▶ _What is expected_:
Write out, exactly and in full, the line where "Viewport: 648px width, 412px height." appears together with all lines that follow it in the entries below. Do not include pictures.

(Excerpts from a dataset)
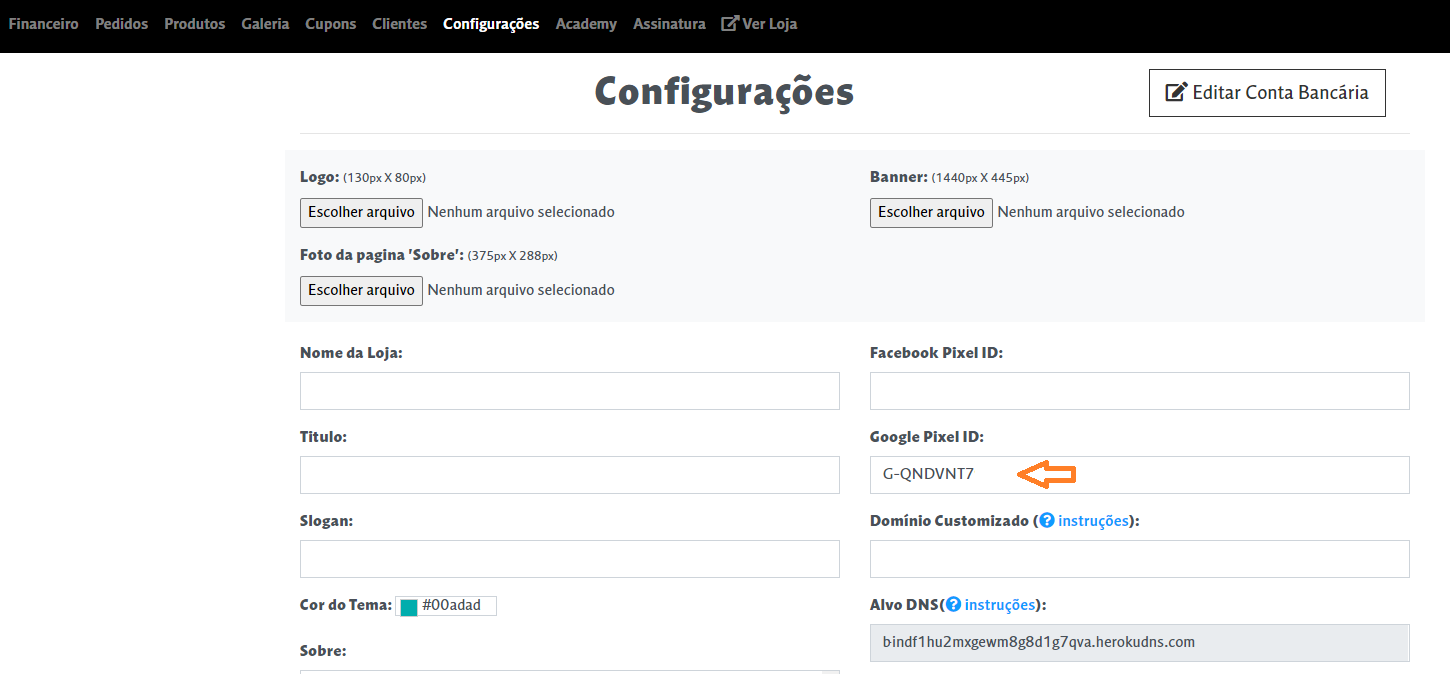The width and height of the screenshot is (1450, 674).
Task: Pick the Cor do Tema teal swatch
Action: (409, 607)
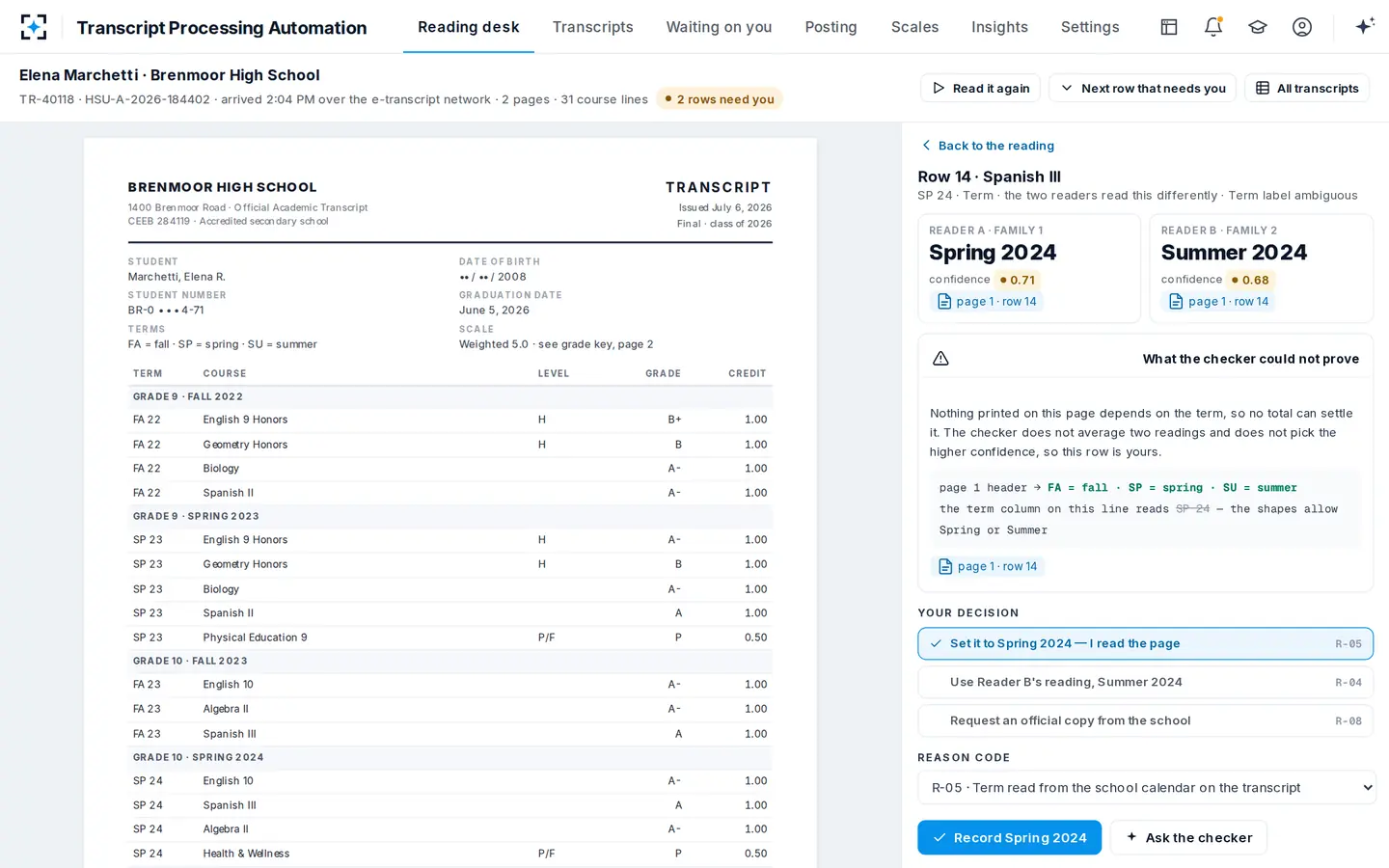Image resolution: width=1389 pixels, height=868 pixels.
Task: Open Reader B's page 1 row 14 source chip
Action: click(1218, 302)
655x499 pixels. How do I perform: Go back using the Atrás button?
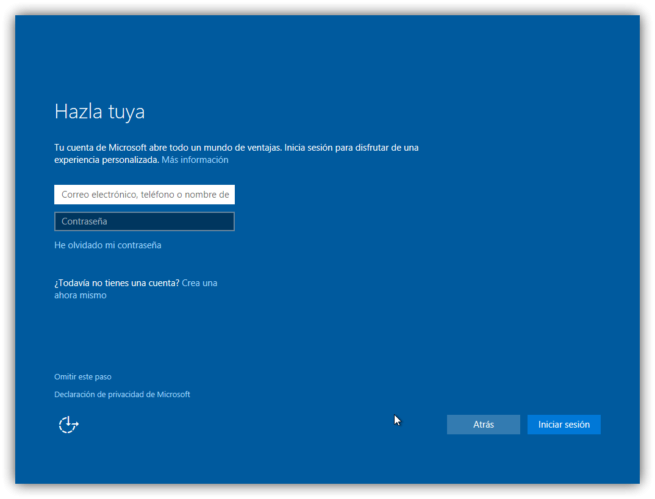coord(483,425)
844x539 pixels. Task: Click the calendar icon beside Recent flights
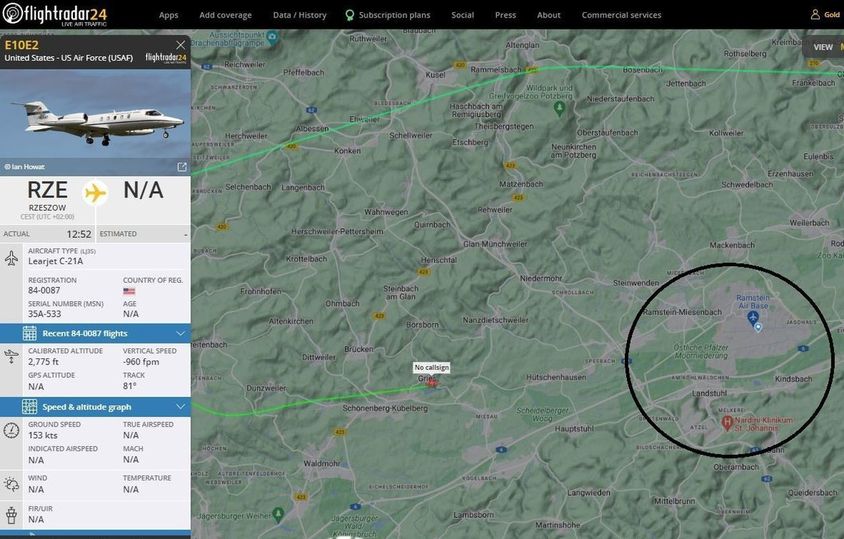(x=29, y=333)
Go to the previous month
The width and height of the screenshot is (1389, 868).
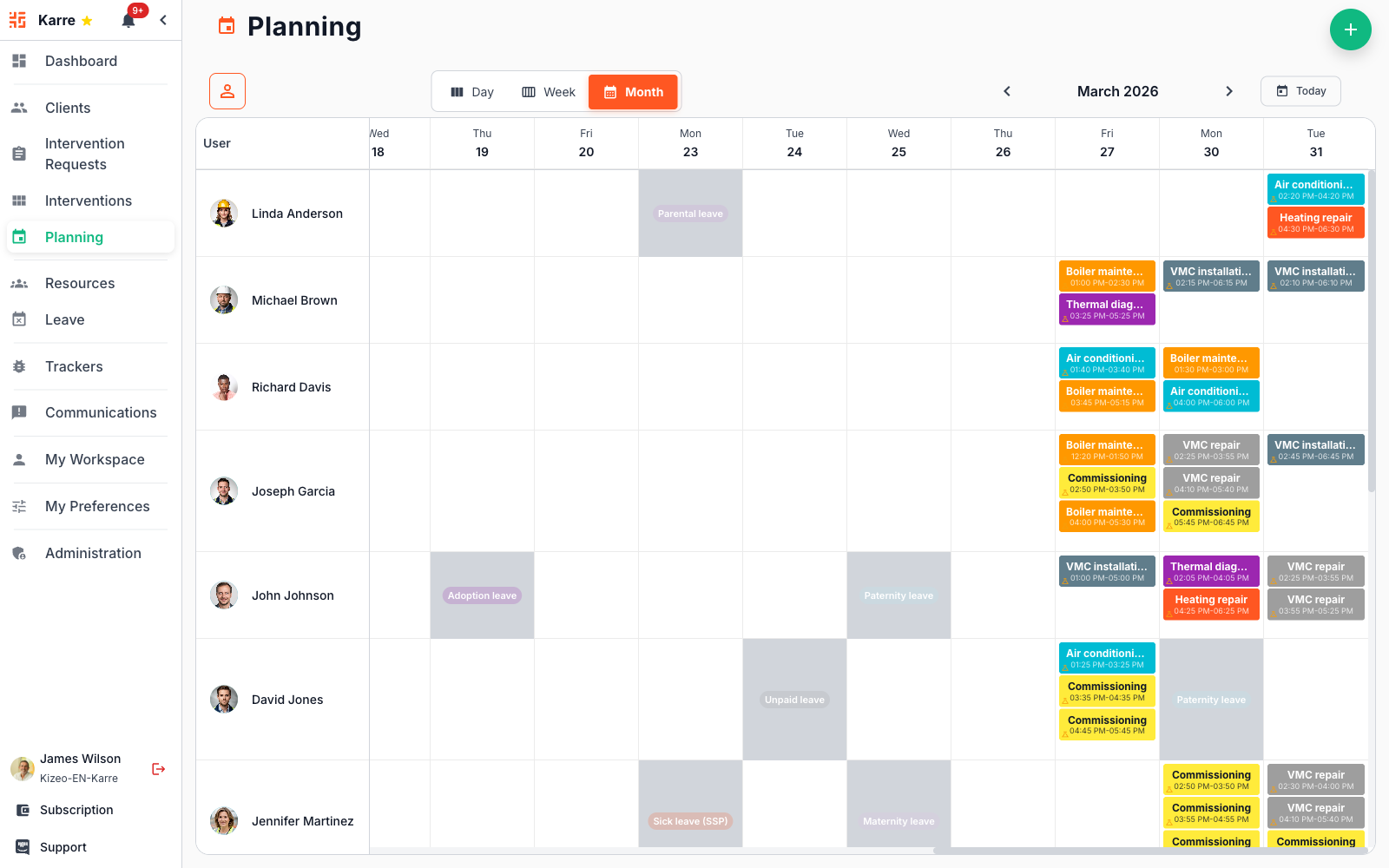click(x=1007, y=91)
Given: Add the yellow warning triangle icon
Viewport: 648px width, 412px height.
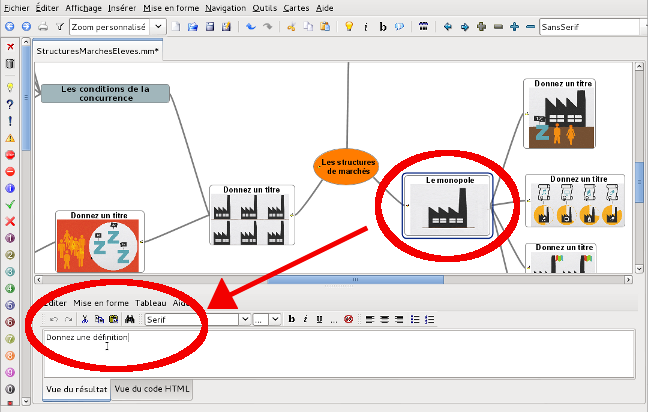Looking at the screenshot, I should (x=9, y=136).
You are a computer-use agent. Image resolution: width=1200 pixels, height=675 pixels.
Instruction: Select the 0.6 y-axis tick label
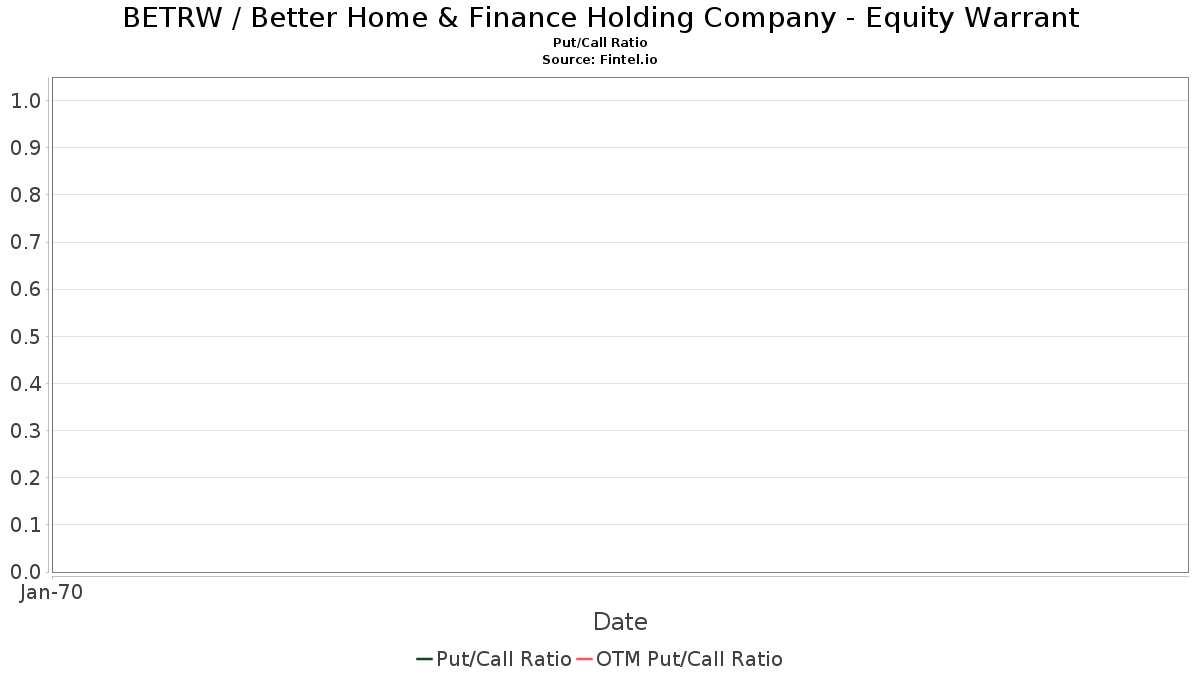[x=25, y=289]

▶ _Expected answer_:
Viewport: 648px width, 412px height.
Looking at the screenshot, I should (x=9, y=136).
You are a computer-use agent. Image resolution: width=1200 pixels, height=675 pixels.
Instruction: Select the 0.6 y-axis tick label
[x=25, y=289]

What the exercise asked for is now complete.